_TEXT_.
================

# Classification Data

In [None]:
import flair
from flair.data import Sentence
from flair.models import SequenceTagger

# load tagger
tagger = SequenceTagger.load("flair/ner-english-large")

In [None]:
from tqdm import tqdm
import csv

In [None]:
def replace_entities_placeholder_flair(text):
    # make example sentence
    sentence = Sentence(text)
    # predict NER tags
    tagger.predict(sentence)
    # iterate over entities and print
    replacements = []
    if not sentence.get_spans('ner'):
        return text

    for entity in sentence.get_spans('ner'):
        if entity.get_label().value == "ORG":
            repl = "ORG"
            replacements.append((entity.start_position, entity.end_position, repl, entity.text))
        elif entity.get_label().value == "PER":
            repl = "PERSON"
            replacements.append((entity.start_position, entity.end_position, repl, entity.text))
        elif entity.get_label().value == "LOC":
            repl = "LOCATION"
            replacements.append((entity.start_position, entity.end_position, repl, entity.text))

    if replacements:
        res = []
        i = 0
        for (start, end, txt, orig) in replacements:
            assert orig != txt
            res.append(text[i:start] + txt)

================

_DATA SHOWN_.
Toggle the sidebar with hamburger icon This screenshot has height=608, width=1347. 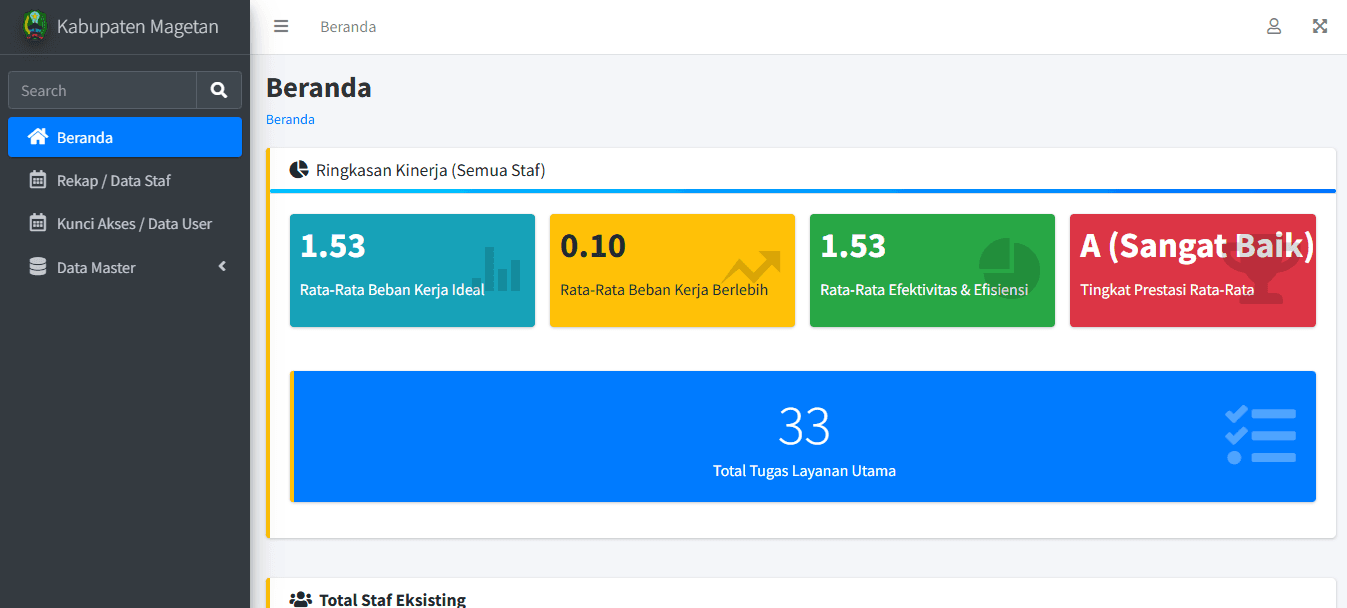coord(281,27)
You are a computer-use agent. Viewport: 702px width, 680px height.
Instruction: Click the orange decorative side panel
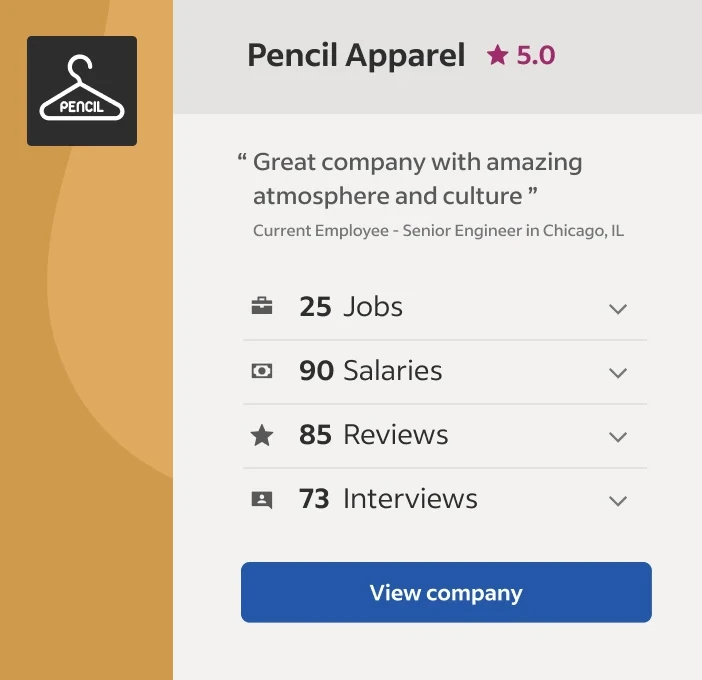[86, 400]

================

_YOUR OBJECTIVE_. Continue the named-entity placeholder notebook from the point where it stops.

_ANSWER TO THE TASK_.
            i = end
        res.append(text[end:])
        return ''.join(res)
    return text

In [None]:
cls_data = load_dataset("imdb")

In [None]:
cls_data

In [None]:
train_data = cls_data['train']
unsup_data = cls_data['unsupervised']
test_data = cls_data['test']

In [None]:
train_data[5]['text']

In [None]:
replace_entities_placeholder_flair(train_data[10]['text'].replace("<br /><br />", " ").replace("<br />", ""))

In [None]:
train_pairs_placeholder = []
with open("anonymized_flair/classification_placeholder/imdb_train.csv", "w") as f:
    writer = csv.writer(f)
    writer.writerow(["text","label"])
    for p in tqdm(train_data):
        src = replace_entities_placeholder_flair(p['text'].replace("<br /><br />", " ").replace("<br />", ""))
        train_pairs_placeholder.append((src, p['label']))
        writer.writerow((src, p['label']))

In [None]:
test_pairs_placeholder = []
with open("anonymized_flair/classification_placeholder/imdb_test.csv", "w") as f:
    writer = csv.writer(f)
    writer.writerow(["text","label"])
    for p in tqdm(test_data):
        src = replace_entities_placeholder_flair(p['text'].replace("<br /><br />", " ").replace("<br />", ""))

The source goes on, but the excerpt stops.